问题
Does psycopg2 have a function for escaping the value of a LIKE operand for Postgres?
For example I may want to match strings that start with the string "20% of all", so I want to write something like this:
sql = '... WHERE ... LIKE %(myvalue)s'
cursor.fetchall(sql, { 'myvalue': escape_sql_like('20% of all') + '%' }
Is there an existing escape_sql_like function that I could plug in here?

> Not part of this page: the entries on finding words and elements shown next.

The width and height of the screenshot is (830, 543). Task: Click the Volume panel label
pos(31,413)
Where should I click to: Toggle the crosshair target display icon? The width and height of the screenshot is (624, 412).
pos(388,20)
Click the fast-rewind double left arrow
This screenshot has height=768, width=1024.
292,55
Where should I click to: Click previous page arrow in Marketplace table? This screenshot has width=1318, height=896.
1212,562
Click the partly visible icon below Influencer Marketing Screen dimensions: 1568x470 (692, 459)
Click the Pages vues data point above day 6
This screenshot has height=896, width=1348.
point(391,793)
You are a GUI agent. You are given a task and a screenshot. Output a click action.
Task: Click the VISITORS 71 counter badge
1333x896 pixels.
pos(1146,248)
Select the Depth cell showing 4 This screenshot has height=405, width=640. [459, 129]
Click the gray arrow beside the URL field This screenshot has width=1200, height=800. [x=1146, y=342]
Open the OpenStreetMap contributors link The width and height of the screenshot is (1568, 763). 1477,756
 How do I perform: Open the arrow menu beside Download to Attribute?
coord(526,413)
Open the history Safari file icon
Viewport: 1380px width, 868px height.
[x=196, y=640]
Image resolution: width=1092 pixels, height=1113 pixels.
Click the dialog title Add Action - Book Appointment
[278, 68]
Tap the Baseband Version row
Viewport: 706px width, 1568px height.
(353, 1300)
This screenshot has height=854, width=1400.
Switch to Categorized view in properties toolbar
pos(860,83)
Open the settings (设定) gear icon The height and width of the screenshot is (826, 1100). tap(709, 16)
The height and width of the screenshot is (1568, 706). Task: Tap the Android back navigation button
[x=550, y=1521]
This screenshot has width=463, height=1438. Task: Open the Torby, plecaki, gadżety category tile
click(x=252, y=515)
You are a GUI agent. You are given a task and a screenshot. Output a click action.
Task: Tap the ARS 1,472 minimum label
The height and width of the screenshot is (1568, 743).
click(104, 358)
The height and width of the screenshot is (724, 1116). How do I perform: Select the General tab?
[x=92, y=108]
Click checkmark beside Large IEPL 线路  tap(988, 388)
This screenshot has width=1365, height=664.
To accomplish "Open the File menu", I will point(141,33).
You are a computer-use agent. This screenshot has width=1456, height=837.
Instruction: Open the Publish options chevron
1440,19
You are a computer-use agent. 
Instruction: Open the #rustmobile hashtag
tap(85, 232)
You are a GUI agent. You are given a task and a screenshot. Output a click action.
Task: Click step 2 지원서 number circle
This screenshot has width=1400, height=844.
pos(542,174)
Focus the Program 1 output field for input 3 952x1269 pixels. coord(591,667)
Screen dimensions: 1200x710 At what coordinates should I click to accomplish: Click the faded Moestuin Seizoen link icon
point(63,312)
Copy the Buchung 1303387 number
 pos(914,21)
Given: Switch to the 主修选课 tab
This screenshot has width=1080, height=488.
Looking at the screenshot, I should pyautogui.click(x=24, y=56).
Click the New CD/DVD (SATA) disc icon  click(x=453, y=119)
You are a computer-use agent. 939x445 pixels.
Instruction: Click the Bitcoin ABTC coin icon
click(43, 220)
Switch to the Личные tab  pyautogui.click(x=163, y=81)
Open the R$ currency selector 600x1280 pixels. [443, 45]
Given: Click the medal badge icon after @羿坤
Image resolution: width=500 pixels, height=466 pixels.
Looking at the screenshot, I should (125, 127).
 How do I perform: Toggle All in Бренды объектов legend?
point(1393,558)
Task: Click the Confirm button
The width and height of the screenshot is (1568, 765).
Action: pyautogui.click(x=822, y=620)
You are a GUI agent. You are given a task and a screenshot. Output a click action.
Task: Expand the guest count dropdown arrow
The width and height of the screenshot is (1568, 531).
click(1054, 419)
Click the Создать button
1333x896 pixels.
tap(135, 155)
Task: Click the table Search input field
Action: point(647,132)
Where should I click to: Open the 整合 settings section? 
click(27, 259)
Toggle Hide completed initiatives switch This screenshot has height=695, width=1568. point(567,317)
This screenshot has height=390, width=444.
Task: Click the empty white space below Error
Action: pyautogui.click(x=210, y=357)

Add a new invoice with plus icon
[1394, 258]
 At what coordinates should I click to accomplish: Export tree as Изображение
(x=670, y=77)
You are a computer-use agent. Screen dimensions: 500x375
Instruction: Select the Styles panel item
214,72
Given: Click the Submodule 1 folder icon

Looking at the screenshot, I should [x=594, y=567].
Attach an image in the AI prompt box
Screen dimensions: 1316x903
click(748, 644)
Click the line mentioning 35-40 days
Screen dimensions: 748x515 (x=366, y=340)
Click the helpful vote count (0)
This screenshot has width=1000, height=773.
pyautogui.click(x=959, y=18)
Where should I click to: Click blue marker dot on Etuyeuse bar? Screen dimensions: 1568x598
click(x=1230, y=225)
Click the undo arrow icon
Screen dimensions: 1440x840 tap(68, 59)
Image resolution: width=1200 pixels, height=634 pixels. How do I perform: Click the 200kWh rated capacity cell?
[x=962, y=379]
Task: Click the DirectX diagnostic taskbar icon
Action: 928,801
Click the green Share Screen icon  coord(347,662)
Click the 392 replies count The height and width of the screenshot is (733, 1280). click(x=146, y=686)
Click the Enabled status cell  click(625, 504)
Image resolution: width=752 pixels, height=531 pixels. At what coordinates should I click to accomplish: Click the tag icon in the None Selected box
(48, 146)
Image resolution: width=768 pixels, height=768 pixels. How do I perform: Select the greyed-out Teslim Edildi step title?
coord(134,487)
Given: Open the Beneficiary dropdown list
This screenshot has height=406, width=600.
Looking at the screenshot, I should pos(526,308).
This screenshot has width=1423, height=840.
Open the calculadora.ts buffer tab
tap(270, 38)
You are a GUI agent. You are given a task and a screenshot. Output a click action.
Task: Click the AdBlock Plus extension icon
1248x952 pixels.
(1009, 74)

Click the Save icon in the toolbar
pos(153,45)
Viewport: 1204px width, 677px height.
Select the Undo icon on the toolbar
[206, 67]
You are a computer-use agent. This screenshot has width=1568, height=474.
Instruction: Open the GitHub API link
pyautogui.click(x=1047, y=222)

(Similar question to How to quote a string value explicitly (Python DB API/Psycopg2), but I couldn't find an answer there.)
回答1:
Yeah, this is a real mess. Both MySQL and PostgreSQL use backslash-escapes for this by default. This is a terrible pain if you're also escaping the string again with backslashes instead of using parameterisation, and it's also incorrect according to ANSI SQL:1992, which says there are by default no extra escape characters on top of normal string escaping, and hence no way to include a literal %
or _
.
I would presume the simple backslash-replace method also goes wrong if you turn off the backslash-escapes (which are themselves non-compliant with ANSI SQL), using NO_BACKSLASH_ESCAPE
sql_mode in MySQL or standard_conforming_strings
conf in PostgreSQL (which the PostgreSQL devs have been threatening to do for a couple of versions now).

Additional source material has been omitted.